# REQUIRED TASK
Could you update the items below so that every "Share" becomes "Download", with nothing else altered and the pictures left out?

━━━━━━

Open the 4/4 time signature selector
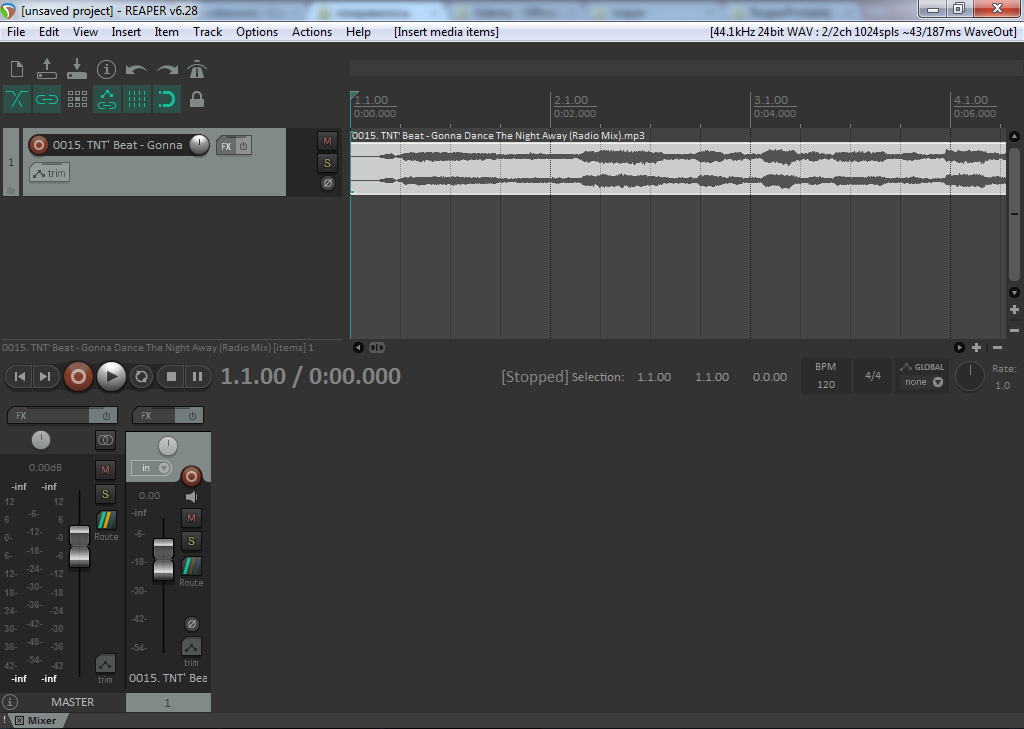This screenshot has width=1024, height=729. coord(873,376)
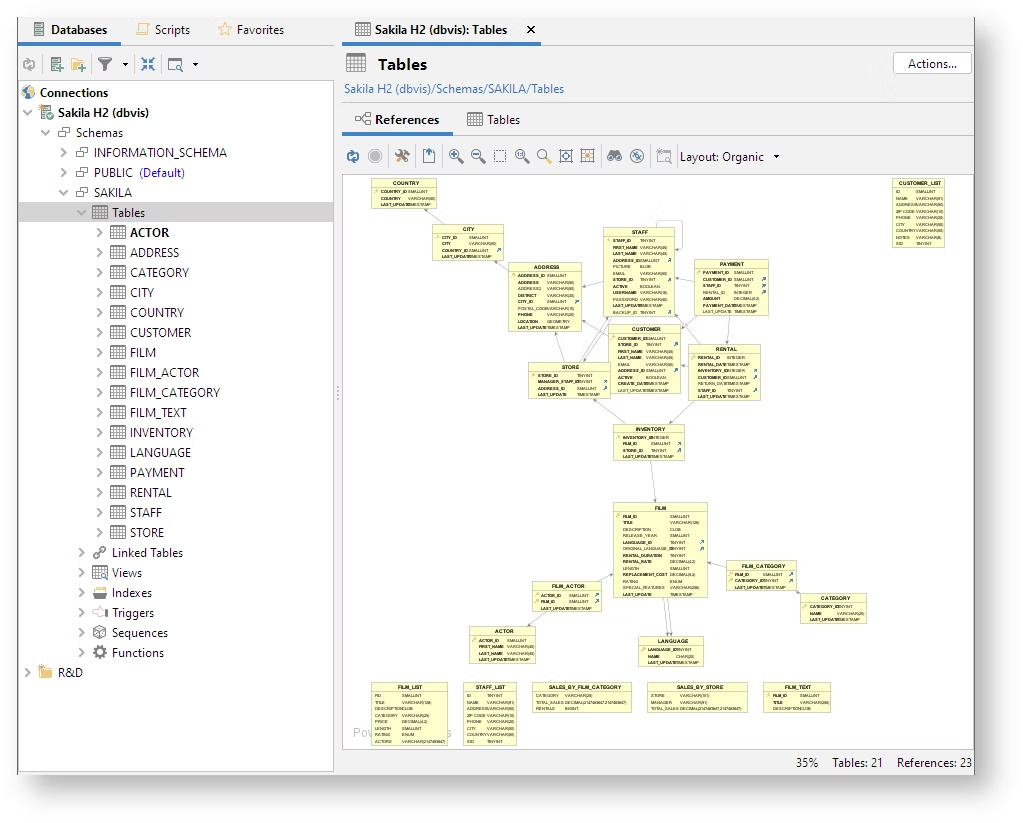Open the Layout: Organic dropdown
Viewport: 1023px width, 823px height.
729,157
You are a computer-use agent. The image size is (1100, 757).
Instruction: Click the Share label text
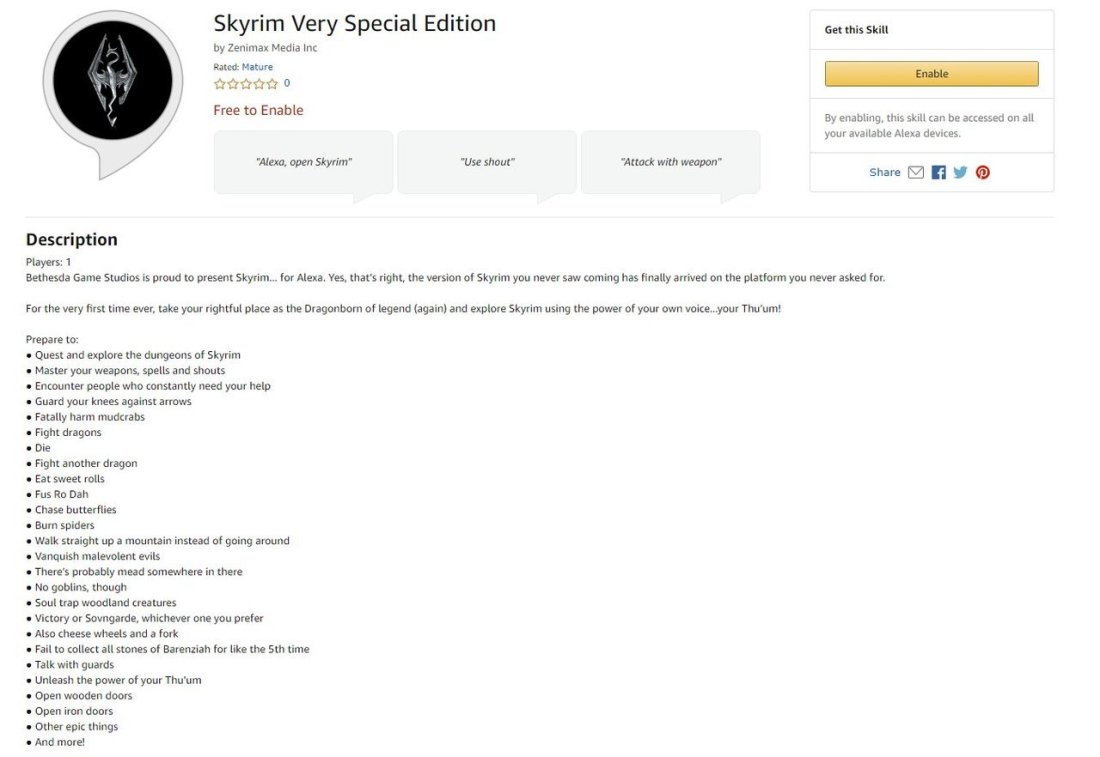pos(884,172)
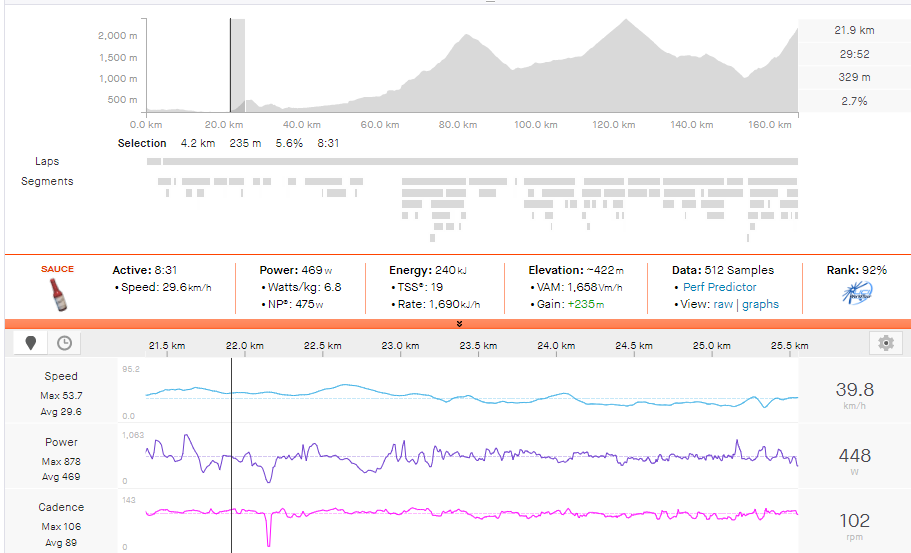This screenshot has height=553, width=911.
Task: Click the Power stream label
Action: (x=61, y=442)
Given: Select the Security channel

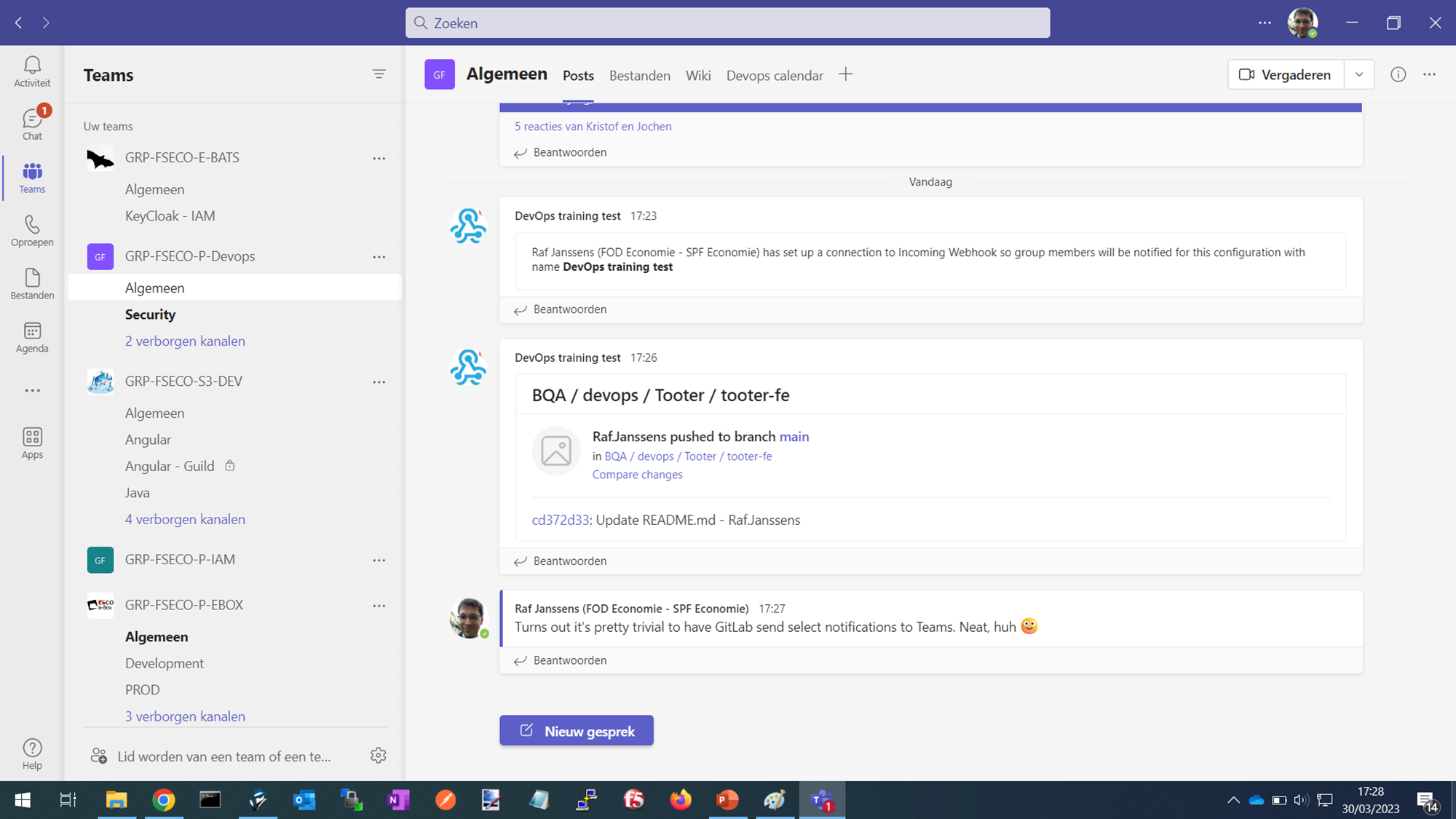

━━━━━━

# OUTPUT FOR THIS EXERCISE
Open the 4/4 time signature selector
This screenshot has width=1024, height=729. coord(873,376)
Open the Layout: Organic dropdown
Viewport: 1023px width, 823px height.
729,157
You are a computer-use agent. The image size is (1100, 757).
Instruction: Click the Download label text
pos(884,172)
This screenshot has height=553, width=911.
Task: Click the Power stream label
Action: (x=61, y=442)
Given: Select the Security channel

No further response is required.